OBJETIVO DEL EJERCICIO:
En el fragmento sobre el libro como objeto físico, enumera todo lo que algunos estilistas ofrecen además.

━━━ FRAGMENTO DEL DOCUMENTO ━━━

Antes de considerar este libro, conviene repetir que todo escritor empieza por un concepto ingenuamente físico de lo que es arte. Un libro, para él, no es una expresión o una concatenación de expresiones, sino literalmente un volumen, un prisma de seis caras rectangulares hecho de finas láminas de papel que deben presentar una carátula, una falsa carátula, un epígrafe en bastardilla, un prefacio en una cursiva mayor, nueve o diez partes con una versal al principio, un índice de materias, un ex libris con un relojito de arena y con un resuelto latín, una concisa fe de erratas, unas hojas en blanco, un colofón interlineado y un pie de imprenta: objetos que es sabido constituyen el arte de escribir. Algunos estilistas (generalmente los del inimitable pasado) ofrecen además un prólogo del editor, un retrato dudoso, una firma autógrafa, un texto con variantes, un espeso aparato crítico, unas lecciones propuestas por el editor, una lista de autoridades y unas lagunas, pero se entiende que eso no es para todos… Esa confusión de papel de Holanda con estilo, de Shakespeare con Jacobo Peuser, es indolentemente común, y perdura (apenas adecentada) entre los retóricos, para cuyas informales almas acústicas una poesía es un mostradero de acentos, rimas, elisiones, diptongaciones y otra fauna fonética. Escribo esas miserias características de todo primer libro, para destacar las inusuales virtudes de este que considero.

━━━ DATOS PROPORCIONADOS ━━━

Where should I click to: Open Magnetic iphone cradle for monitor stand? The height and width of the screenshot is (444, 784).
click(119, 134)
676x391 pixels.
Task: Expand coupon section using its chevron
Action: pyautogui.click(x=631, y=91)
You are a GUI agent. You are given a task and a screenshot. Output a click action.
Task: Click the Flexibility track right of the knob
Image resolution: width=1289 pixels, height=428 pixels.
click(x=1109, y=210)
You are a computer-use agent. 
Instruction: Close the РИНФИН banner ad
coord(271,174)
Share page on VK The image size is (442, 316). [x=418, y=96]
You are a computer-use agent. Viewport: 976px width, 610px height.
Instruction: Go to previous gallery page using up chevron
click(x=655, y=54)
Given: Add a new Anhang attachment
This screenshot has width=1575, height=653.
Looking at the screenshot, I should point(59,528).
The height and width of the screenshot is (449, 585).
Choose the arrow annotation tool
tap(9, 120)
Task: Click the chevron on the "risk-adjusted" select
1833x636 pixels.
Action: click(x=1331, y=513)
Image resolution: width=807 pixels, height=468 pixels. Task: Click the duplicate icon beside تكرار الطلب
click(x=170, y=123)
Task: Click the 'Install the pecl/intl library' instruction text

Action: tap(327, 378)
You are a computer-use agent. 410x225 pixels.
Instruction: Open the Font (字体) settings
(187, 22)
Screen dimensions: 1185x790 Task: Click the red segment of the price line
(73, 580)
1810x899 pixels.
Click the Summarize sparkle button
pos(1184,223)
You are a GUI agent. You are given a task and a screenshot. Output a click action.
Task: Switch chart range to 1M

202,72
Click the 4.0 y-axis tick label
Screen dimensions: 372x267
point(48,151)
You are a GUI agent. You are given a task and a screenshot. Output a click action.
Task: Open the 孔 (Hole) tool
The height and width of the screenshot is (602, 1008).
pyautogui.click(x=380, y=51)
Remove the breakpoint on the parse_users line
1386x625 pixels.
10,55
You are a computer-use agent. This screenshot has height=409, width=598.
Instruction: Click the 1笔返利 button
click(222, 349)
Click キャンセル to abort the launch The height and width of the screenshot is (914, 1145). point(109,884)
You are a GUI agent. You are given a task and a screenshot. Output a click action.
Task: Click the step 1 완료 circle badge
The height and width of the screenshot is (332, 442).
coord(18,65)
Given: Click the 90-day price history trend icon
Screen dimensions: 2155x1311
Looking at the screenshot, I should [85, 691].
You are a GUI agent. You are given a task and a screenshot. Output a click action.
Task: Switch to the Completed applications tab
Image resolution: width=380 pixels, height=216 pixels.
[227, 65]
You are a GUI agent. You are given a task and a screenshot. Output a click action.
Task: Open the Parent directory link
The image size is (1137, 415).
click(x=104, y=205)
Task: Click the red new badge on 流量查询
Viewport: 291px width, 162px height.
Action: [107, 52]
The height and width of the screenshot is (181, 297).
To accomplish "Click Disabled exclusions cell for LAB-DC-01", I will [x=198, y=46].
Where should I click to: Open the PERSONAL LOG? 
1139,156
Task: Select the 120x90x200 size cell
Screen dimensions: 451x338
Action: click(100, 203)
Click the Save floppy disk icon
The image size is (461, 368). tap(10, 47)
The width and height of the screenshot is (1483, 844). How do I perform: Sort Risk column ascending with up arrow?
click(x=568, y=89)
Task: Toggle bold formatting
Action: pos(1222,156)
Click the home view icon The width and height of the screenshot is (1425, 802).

━━━

RESPUESTA FINAL:
- un prólogo del editor
- un retrato dudoso
- una firma autógrafa
- un texto con variantes
- un espeso aparato crítico
- unas lecciones propuestas por el editor
- una lista de autoridades
- unas lagunas